EXERCISE OBJECTIVE> In the items, begin at the line that contains "You are a GUI" and stop after the line that contains "tap(149, 116)". Reproduce only those lines with "page title" changed to "heading" and everything else unchanged, leaving out the pictures.

SOURCE MATERIAL>
____

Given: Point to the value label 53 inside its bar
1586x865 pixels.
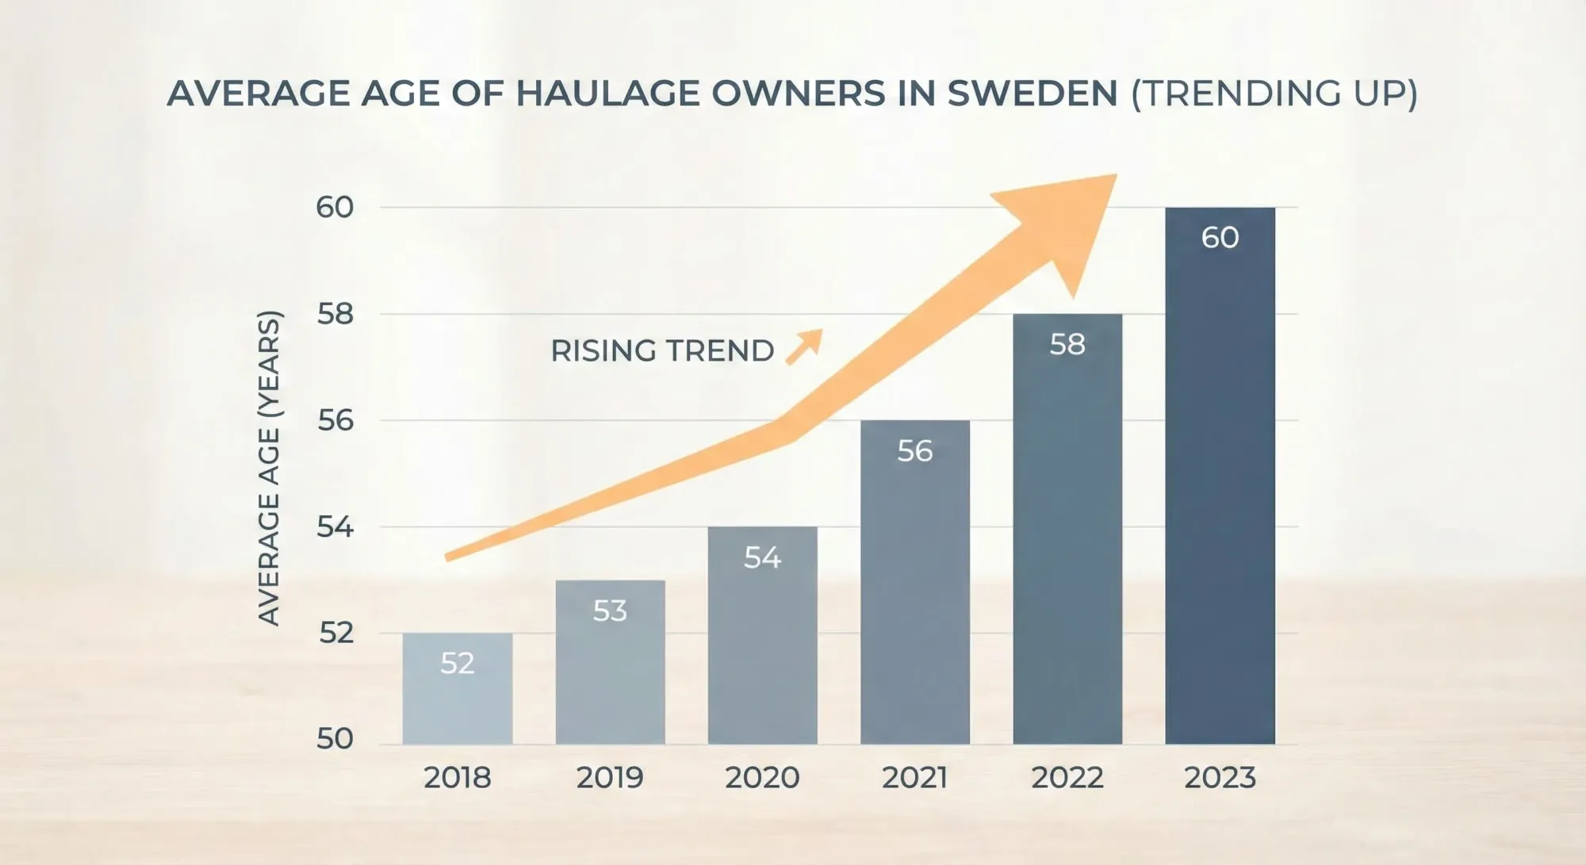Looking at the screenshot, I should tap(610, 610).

____

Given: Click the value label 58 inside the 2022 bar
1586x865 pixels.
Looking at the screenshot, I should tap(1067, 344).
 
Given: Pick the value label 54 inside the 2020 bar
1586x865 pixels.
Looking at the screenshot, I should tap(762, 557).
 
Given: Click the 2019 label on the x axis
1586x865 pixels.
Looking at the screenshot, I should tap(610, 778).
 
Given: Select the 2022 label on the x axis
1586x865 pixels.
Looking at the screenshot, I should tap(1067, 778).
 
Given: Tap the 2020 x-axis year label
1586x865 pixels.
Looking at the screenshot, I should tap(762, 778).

____

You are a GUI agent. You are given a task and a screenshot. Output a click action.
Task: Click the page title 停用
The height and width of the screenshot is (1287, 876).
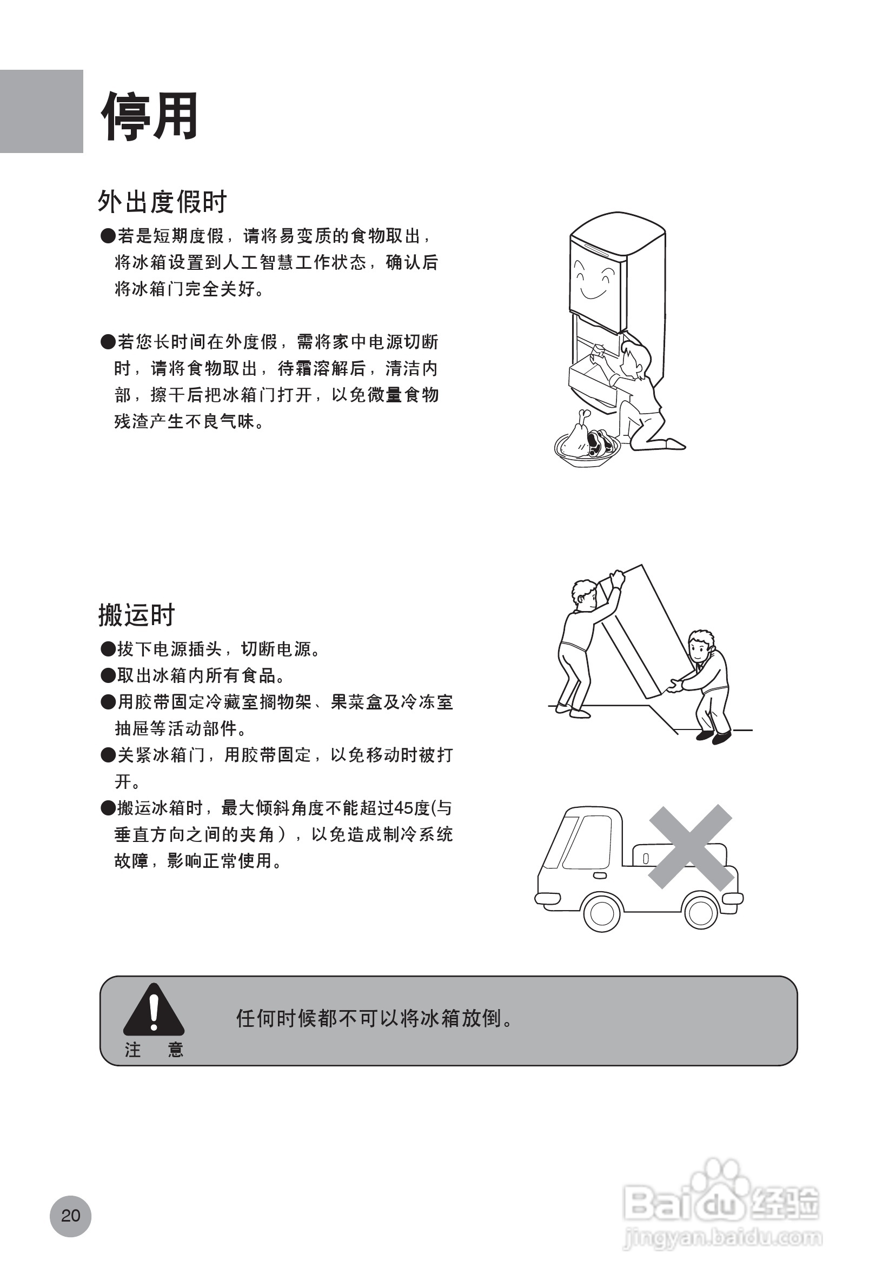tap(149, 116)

____

FINAL RESULT>
You are a GUI agent. You are given a task and a screenshot. Output a click action.
Task: Click the heading 停用
The height and width of the screenshot is (1287, 876).
tap(149, 116)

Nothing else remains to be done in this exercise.